[Privoxy-users] Why fail to open secure connection to the client incidentally, and what's the proper cleaning strategy for the generated certificates?

Fabian Keil fk at fabiankeil.de
Wed Mar 17 17:45:19 UTC 2021


Wen Yue <miles.wy.1 at gmail.com> wrote on 2021-03-17:

> Do you know which client is causing the messages?
> > Has the client been configured to accept Privoxy's CA certificate?

>  I'm using google chrome v89.0.4389.82 (x86_64) on macosx v10.15.6
> catalina. The browser is configured to running in
> '--ignore-certificate-errors' mode so it accepts all the certs generated
> by privoxy.

It may help to enable "debug 8" to see the headers of the CONNECT
request. Maybe the problematic requests aren't coming from Chrome.

The TLS negotiation can also fail if the client tries to tunnel
another protocol through Privoxy.

> I re-checked these log msg today, there's nothing severe about the client
> connection but this one:
> 
> 2021-03-16 22:36:07.730 7f45887d0700 Error: X509 PEM cert len 16694 is
> > larger than buffer len 16383
> > 2021-03-16 22:36:19.148 7f47bbfff700 Error: X509 PEM cert len 16694 is
> > larger than buffer len 16383
> >
> 
> I've no idea what happened.

Privoxy 3.0.32 uses buffers with a fixed size to temporarily store
the certificates in case the server certificate can't be validated
(in which case the user may want to inspect the certificates).

The message indicates that a certificate was too large to fit
into the buffer and got truncated. If Privoxy was able to verify
the certificate sent by the web server this doesn't matter.

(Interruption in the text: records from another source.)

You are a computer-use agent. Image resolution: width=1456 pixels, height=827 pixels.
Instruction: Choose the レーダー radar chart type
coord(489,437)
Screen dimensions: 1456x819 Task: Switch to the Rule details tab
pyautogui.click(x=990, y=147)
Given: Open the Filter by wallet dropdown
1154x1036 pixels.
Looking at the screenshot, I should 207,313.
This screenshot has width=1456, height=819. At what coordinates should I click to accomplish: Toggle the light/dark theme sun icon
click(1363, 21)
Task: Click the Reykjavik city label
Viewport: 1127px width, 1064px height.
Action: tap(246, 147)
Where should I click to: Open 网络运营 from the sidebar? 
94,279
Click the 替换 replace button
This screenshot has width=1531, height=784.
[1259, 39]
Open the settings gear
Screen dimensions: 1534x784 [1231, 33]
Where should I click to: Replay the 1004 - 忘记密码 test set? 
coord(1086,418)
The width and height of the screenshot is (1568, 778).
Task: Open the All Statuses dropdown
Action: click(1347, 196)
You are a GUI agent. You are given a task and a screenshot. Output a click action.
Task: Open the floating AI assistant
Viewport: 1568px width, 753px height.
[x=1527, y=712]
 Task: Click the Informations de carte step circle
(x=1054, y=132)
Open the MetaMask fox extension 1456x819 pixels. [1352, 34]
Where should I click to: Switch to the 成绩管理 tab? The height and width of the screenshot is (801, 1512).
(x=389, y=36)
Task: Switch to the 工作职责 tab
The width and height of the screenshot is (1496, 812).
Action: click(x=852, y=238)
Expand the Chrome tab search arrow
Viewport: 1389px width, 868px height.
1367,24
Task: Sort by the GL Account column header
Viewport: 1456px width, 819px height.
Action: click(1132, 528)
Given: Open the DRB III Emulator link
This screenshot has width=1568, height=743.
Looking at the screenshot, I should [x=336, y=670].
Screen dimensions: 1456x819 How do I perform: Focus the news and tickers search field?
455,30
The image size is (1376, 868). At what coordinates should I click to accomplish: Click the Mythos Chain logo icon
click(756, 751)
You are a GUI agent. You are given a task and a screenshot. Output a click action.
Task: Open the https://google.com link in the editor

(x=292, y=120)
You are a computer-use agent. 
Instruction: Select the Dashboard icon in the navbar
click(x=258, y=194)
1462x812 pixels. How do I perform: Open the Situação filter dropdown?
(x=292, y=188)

I'm currently testing a patch to use dynamically allocated buffers
which should fix this issue.

> and this one:
> 
> >  2021-03-16 22:35:39.682 7f459e7fc700 Error: A website key already
> > exists but there's no matching certificate. Removing
> > /tmp/privoxyTmp/certGen/3094d58afb18197cbc2b403c036290ea.pem before
> > creating a new key and certificate.
> 
> 
> is this message related to my certificate-cleaning strategy? Looks like
> something is deleted when required.

While this could be a result of your certificate-cleaning strategy
it could also be the result of a previous misconfiguration.

You could check if there are keys (*.pem files) left over without
matching certificates (*.crt files) and remove them.

> The best cleaning strategy depends on your goals.
> >
> > How did you choose 11 hours?
> >
> 
> The 11 hours strategy is arbitrary, I just 'feel' that would be okey.
> Could you tell me any aspects need to consider when define the cleaning
> strategy? thank you.

Privoxy creates certificates that are valid for 90 days so certificates
that are older than that can't be reused and have to be regenerated when
needed anyway.

On Debian GNU/Linux there is therefore a Cron job to delete certificates
older than 90 days:
https://www.privoxy.org/gitweb/?p=privoxy.git;a=blob;f=debian/privoxy.cron.daily;hb=HEAD

If file system space is an issue, it may make sense to delete certificates
earlier, for example by limiting the number of certificates to a certain
value or by starting to delete certificates if they use too much space.

If the file system is tracking the access time, one could consider
the access time to decide which certificates to delete first.

On a modern system creating new certificates and keys should only take
a couple of milliseconds, though, so it's not that expensive.

On my laptop I don't automatically delete keys and don't worry about
space. The oldest certificate/key pair is from 2020-03-01, there are
currently 6254 pairs and they only use 57 MB of space.

We also have the following item on our TODO list:
| 200) Add a config directive that causes Privoxy to remove all
|      host certificates before exiting.
https://www.privoxy.org/gitweb/?p=privoxy.git;a=blob;f=TODO;hb=HEAD#l534

Of course that's mostly useful on systems that are restarted
frequently anyway (for example my laptop).